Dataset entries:
★ ★ ★ ★ ★ ★ ★

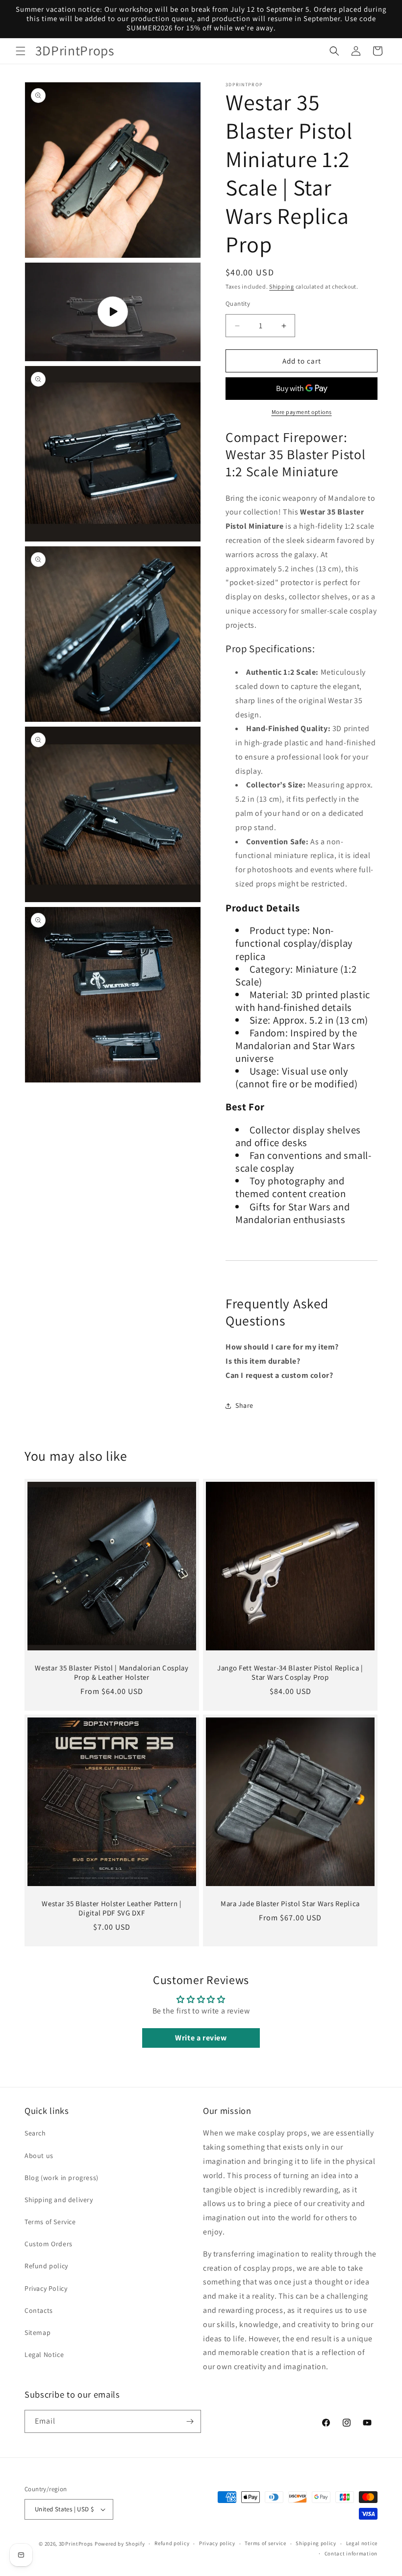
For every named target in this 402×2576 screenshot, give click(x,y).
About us (39, 2155)
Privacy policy (217, 2543)
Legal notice (361, 2543)
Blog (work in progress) (62, 2177)
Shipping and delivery (59, 2199)
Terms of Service (50, 2221)
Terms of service (265, 2543)
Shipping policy (316, 2543)
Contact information (351, 2553)
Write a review (200, 2038)
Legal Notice (44, 2354)
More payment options (302, 412)
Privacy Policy (46, 2288)
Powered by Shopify (120, 2543)
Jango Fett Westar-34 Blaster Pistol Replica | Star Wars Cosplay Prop (290, 1673)
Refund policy (46, 2265)
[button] (20, 51)
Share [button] (244, 1405)
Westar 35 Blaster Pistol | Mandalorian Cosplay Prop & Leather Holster (112, 1673)
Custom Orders (49, 2243)
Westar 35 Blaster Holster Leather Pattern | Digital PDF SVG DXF (112, 1908)
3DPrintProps (76, 2543)
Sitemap (37, 2332)
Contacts (39, 2310)
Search (35, 2133)
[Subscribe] (190, 2421)
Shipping (281, 286)
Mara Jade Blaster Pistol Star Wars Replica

★ ★ ★ ★ ★ ★ ★

* _Exercise brief_: Show all lines from the data that contain "Westar".

* _Exercise response_:
Jango Fett Westar-34 Blaster Pistol Replica | Star Wars Cosplay Prop (290, 1673)
Westar 35 Blaster Pistol | Mandalorian Cosplay Prop & Leather Holster (112, 1673)
Westar 35 Blaster Holster Leather Pattern | Digital PDF SVG DXF (112, 1908)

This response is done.